Because we are in California, residents are reminded that California's pesticide regulations differ from other states, so some out-of-state product recommendations you find on the internet may not be an option here. You can check product registrations at the Department of Pesticide Regulation's website. (See "databases" section.)

Specific Differences for Our Area

The list below represents a short overview of observations that make our area different than the rest of California. This is not comprehensive, but hits the main highlights.

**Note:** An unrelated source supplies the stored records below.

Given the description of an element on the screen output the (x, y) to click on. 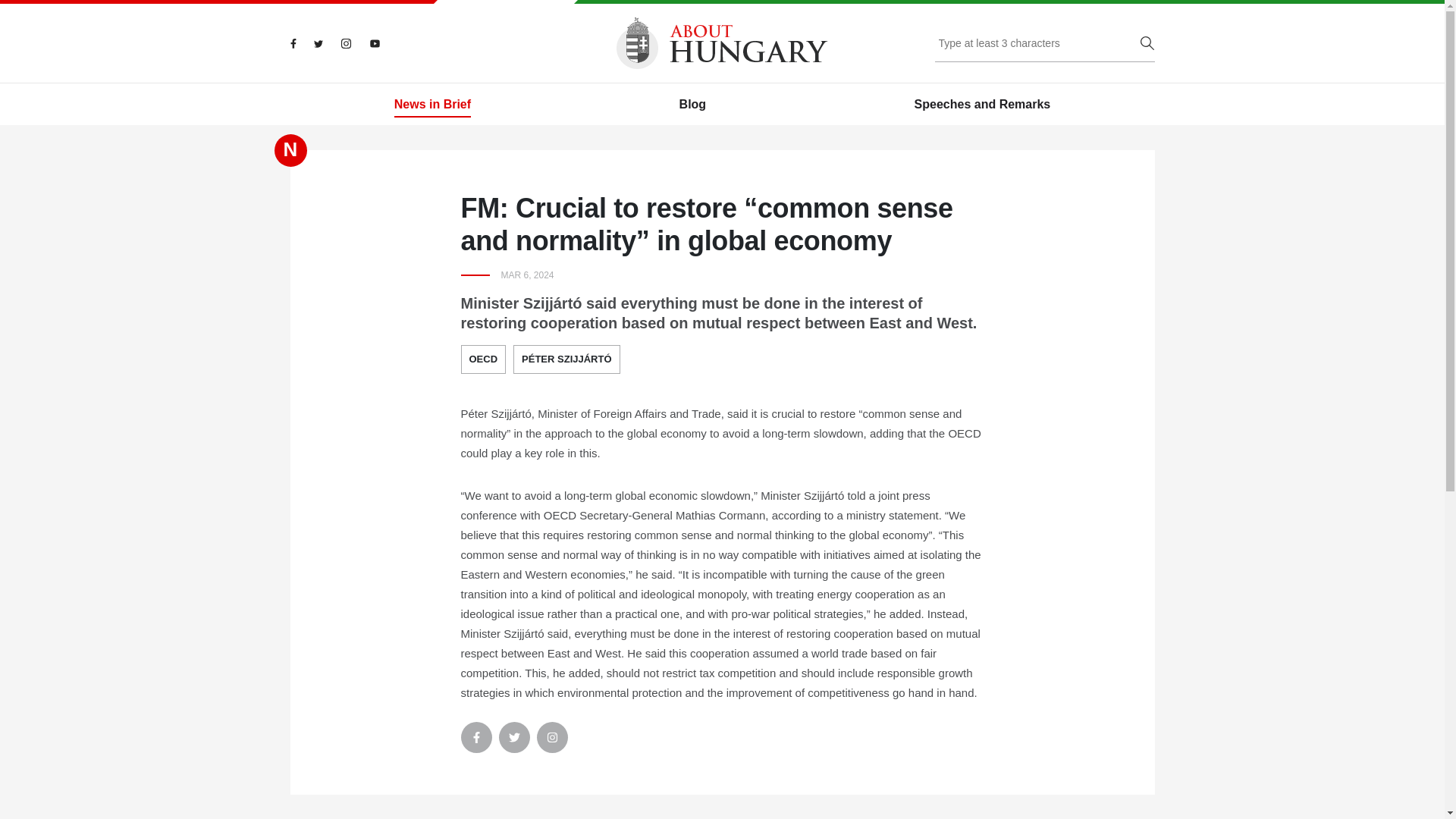
Speeches and Remarks (982, 104)
Blog (692, 104)
Twitter- icon (514, 736)
News in Brief (432, 104)
Instagram icon (552, 736)
OECD (483, 358)
News in Brief (432, 104)
OECD (483, 358)
Facebook icon (476, 736)
Speeches and Remarks (982, 104)
Given the description of an element on the screen output the (x, y) to click on. 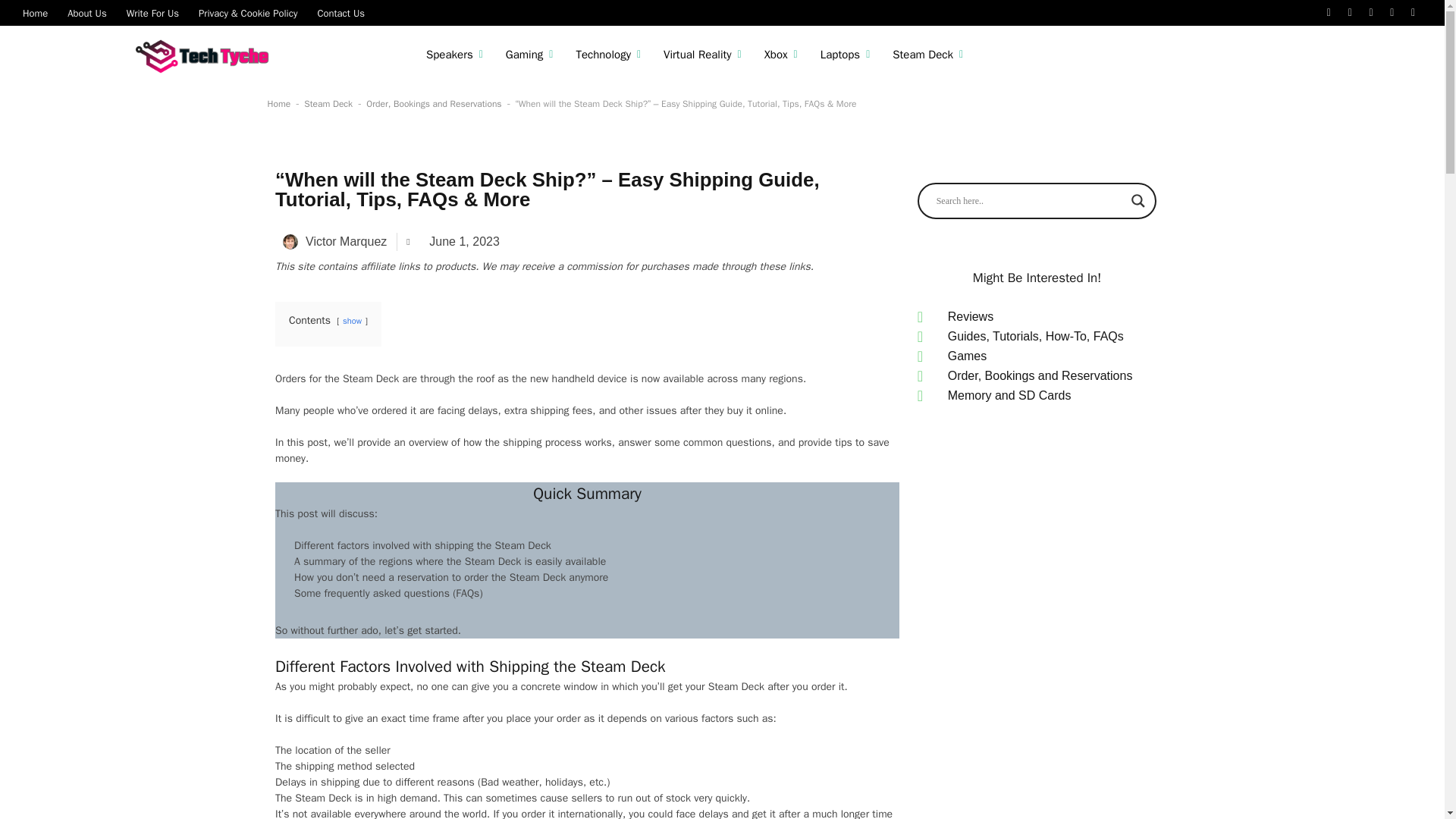
Speakers (454, 54)
Home (35, 12)
Contact Us (340, 12)
Gaming (529, 54)
Write For Us (152, 12)
Techtyche (205, 54)
About Us (87, 12)
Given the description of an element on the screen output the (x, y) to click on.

  • Although it may not seem like it in spring, we have low broadleaf turf weed pressure. Our main issue is dandelions, and in underfertilized lawns with some shade you'll see some white clover. We have other weeds for sure, but nothing like west of the Sierra.
  • We have huge aphid issues in spring on roses, peaches, and garden plants. It gets better later in the season, but be on the lookout.
  • Very few fungal diseases on plants, but we do get powdery mildew like everyone else. It's very noticeable on roses and euonymus.
  • Earwigs are a big deal here, more than the UC IPM site would lead you to believe. They are encouraged by the use of organic mulches, but mulches are also very beneficial here. You have to make a choice on which is more of a problem. If you're not having earwig problems, feel free to use the mulch. If earwigs are devastating your crops, remove it. 
  • Not much to worry about with snails and slugs.
  • We have big issues with viral diseases on vegetables. Especially on tomatoes. See our vegetable pages for more information.  Keeping the garden free of weeds and using shade cloth are 2 techniques that help.
  • Grapes have problems with leafhoppers here. See this video for more details. 
  • Many of the tropical exotic pests in southern California haven't yet made it here. We don't know which ones will survive here, but let's not try to find out! Don't transport firewood from out of the area to here. 
  • Gardeners will either have: absolutely no squash bugs; or: a nearly endless supply of them. Once they find your garden, expect them forever. Here is some information. Many gardeners do a combination of removing eggs, trapping, and physically removing them from the plants. One solution is to not grow plants in the squash family.
  • Contrary to what some sources claim, we have major problems with ground squirrels in gardens, especially in Mono County. There is no easy solution, especially for gardeners who have to deal with antelope ground squirrels. Here is a page of information from UC. Contact us for more ideas. At least we don't have tree squirrels.
  • We have both moles and gophers. Gophers are a far worse problem. Moles tend to be a mild nuisance at worst.
  • At higher elevations voles are a problem. They are a minor issue in Owens Valley, at least compared to other wildlife.
  • Bridgeport, aside of having a frost risk all year, can be devastated by rabbit and vole feeding. They can fatally wound young trees.
  • Because we are adjacent to open rangeland there are many unusual insects, mostly beetles and bugs, that invade gardens. Expect some years to have large numbers of seed bugs of various types and stink bugs. Other parts of California have problems with related pests, but we have our own set of species. Control is the same, however.

If you don't see your problem listed above, that just means we're no different than the rest of the state. Consult the UC IPM page or contact our help line for advice.